To-do list:
**A.** In the court opinion below, shorten the paragraph that begins "Chapter IX of the Code of Criminal Procedure" into a bulleted list that keeps its main facts.
**B.** List every statutory section that the court opinion below cites by number, along with the law or code each one belongs to.
**C.** Pick up the court opinion below after its final paragraph and write the text that follows.

Excerpted text:
========================================================================
Case ID: misc_144/html/0654-01.html
Source: Caselaw Access Project
Author: {"author": "Lynn, J.", "license": "Public Domain", "url": "https://static.case.law/"}
Date Created: 2024-08-24T03:29:51.129683

The People of the State of New York, Respondent, v. Snider Packing Corporation, Appellant.
    County Court, Monroe County,
    August, 1932.
    
      Sutherland & Dwyer, for the appellant.
    
      William H. Tompkins, Assistant Attorney-General, for the respondent.
   Lynn, J.

The appellant was convicted in a Court of Special Sessions for violation of the Labor Law, and appeals, alleging three errors: First, that the Court of Special Sessions had no jurisdiction to convict a corporation; second, that -the offense charged was not the one proved; and third, that there was certain evidence excluded which should have been admitted. These alleged errors will be reviewed in inverse order.

The defendant was charged with permitting a woman to work in its factory, canning corn, at seven-thirty p. m., when the hour for her to cease work, as designated in the posted schedule, was Six p. M. The appellant sought by the excluded testimony to give an excuse for the violation of the law. Its superintendent was asked: “ Tell the jury something of the condition of your corn shed, as to how much and condition.” The question was objected to as immaterial and excluded. The ruling was undoubtedly correct. An excuse for violating law is not a defense in the prosecution therefor.

A second alleged error involves two sections of the Labor Law, 173 and 174. While the defendant claims the offense, if any, was a violation of section 173, I am of the opinion that the proof showed a violation of section 174 as charged in the information, although the facts might also prove a violation of section 173.

This brings us to consideration of the first objection, which is the serious ground of appeal. It is claimed that because the defendant is a corporation, it could not be tried by a Court of Special Sessions, but must be prosecuted by indictment.

Chapter IX of the Code of Criminal Procedure, commencing with section 675, is entitled, “ Proceedings against corporations,” and provides a practice which may be initiated before a magistrate who conducts an examination as in the case of a felony committed by a natural person, and either dismisses the proceeding or holds the defendant for the grand jury. The proceeding is initiated by a summons returnable in ten days, or more, to be served upon an officer of the corporation. The last section of the chapter refers to the punishment, which of course is a fine, and its mode of collection.

It is the contention of the appellant that, no matter what the charge may be against a corporation, it must be prosecuted under this chapter, and that the magistrate in this case, instead of trying it, should have held it for the grand jury.

The proceeding provided for in chapter IX was followed in this case as far as the initiation of the proceeding is concerned, and the punishment was a fine.

Section 56 of the Code of Criminal Procedure gives to Courts of Special Sessions exclusive jurisdiction to try charges of misdemeanors in the instances included in some thirty-nine subdivisions, the thirty-fifth of which includes violation of the Labor Laws, and it is the contention of the Attorney-General that the Court of Special Sessions had exclusive jurisdiction in this case; that chapter IX of the Code of Criminal Procedure applies only to crimes of which the Court of Special Sessions has not exclusive jurisdiction.
========================================================================
Supplied data:
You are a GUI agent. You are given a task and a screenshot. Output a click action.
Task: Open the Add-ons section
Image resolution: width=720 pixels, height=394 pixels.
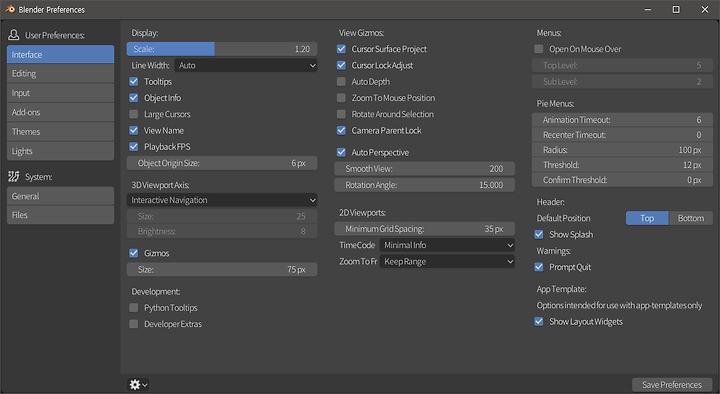pyautogui.click(x=60, y=112)
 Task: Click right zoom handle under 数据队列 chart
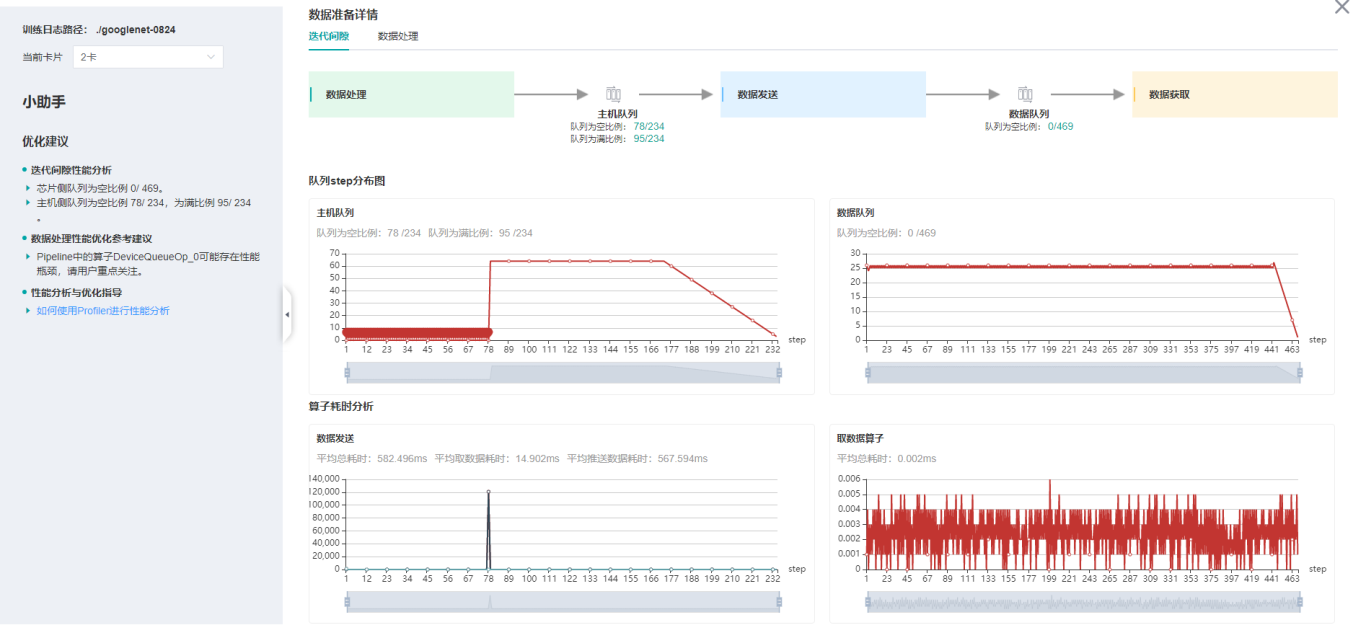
========================================================================
Replies:
**A.**
- Chapter IX of the Code of Criminal Procedure begins with section 675 and is titled "Proceedings against corporations."
- A magistrate may start the proceeding and examine the case as for a felony committed by a natural person.
- The magistrate then either dismisses the proceeding or holds the defendant for the grand jury.
- The proceeding begins with a summons, returnable in ten days or more, served on an officer of the corporation.
- The chapter's last section covers the punishment, a fine, and how it is collected.

**B.**
- Section 173 of the Labor Law
- Section 174 of the Labor Law
- Section 675 of the Code of Criminal Procedure
- Section 56 of the Code of Criminal Procedure

**C.**
The appeal has been presented with unusual ability and exhaustive briefs, and were it not for the decision in the case of People ex rel. Edison Electric Ill. Co. v. Kernochan, hereinafter referred to, I would be inclined to accept the appellant’s reasoning. Although the General Construction Law provides in section 37 that the term person ” includes a corporation, there is much in the statute to indicate that a corporation was not intended to be covered by section 56 of the Code of Criminal Procedure.

First, the prosecution for misdemeanor is instituted by warrant for the arrest of the offending party, and, obviously, a corporation cannot be arrested, and no special provision is made to cover the case of a corporation, except that which is provided in chapter IX. Then there are provisions for bail, which are also inapplicable to a corporation, and, finally, the punishment for a misdemeanor includes imprisonment, which is also inapplicable to a corporation.

All these things, and others, argue for the theory that it was intended that corporations should be prosecuted under chapter IX. However, the question seems to have been settled by the decision in the case of People ex rel. Edison Electric Illuminating Co. v. Kernochan (160 App. Div. 106; affd. on opinion below, 211 N. Y. 539). In that case the Inferior Criminal Courts Act of the City of New York was under consideration, instead of section 56 of the Code of Criminal Procedure, but the same question arose.

The Inferior Criminal Courts Act provided that the Court of Special Sessions of the City of New York should have, exclusive jurisdiction to hear and determine all charges of misdemeanor, and the prosecution was for violation of the Sanitary Code, which by the charter of Greater New York was made a misdemeanor.

The same objection was taken as was taken here — that it being a corporation it could only be prosecuted by indictment under chapter IX of the Code of Criminal Procedure.

Judge Carr, writing for the Appellate Division, says (at p. 107): The question involved on this appeal narrows itself down to this proposition: Is the exclusive jurisdiction of the Court of Special Sessions to try charges of misdemeanor committed in the city of New York limited to a case where the person committing such misdemeanor was a natural person and not to a corporation? ”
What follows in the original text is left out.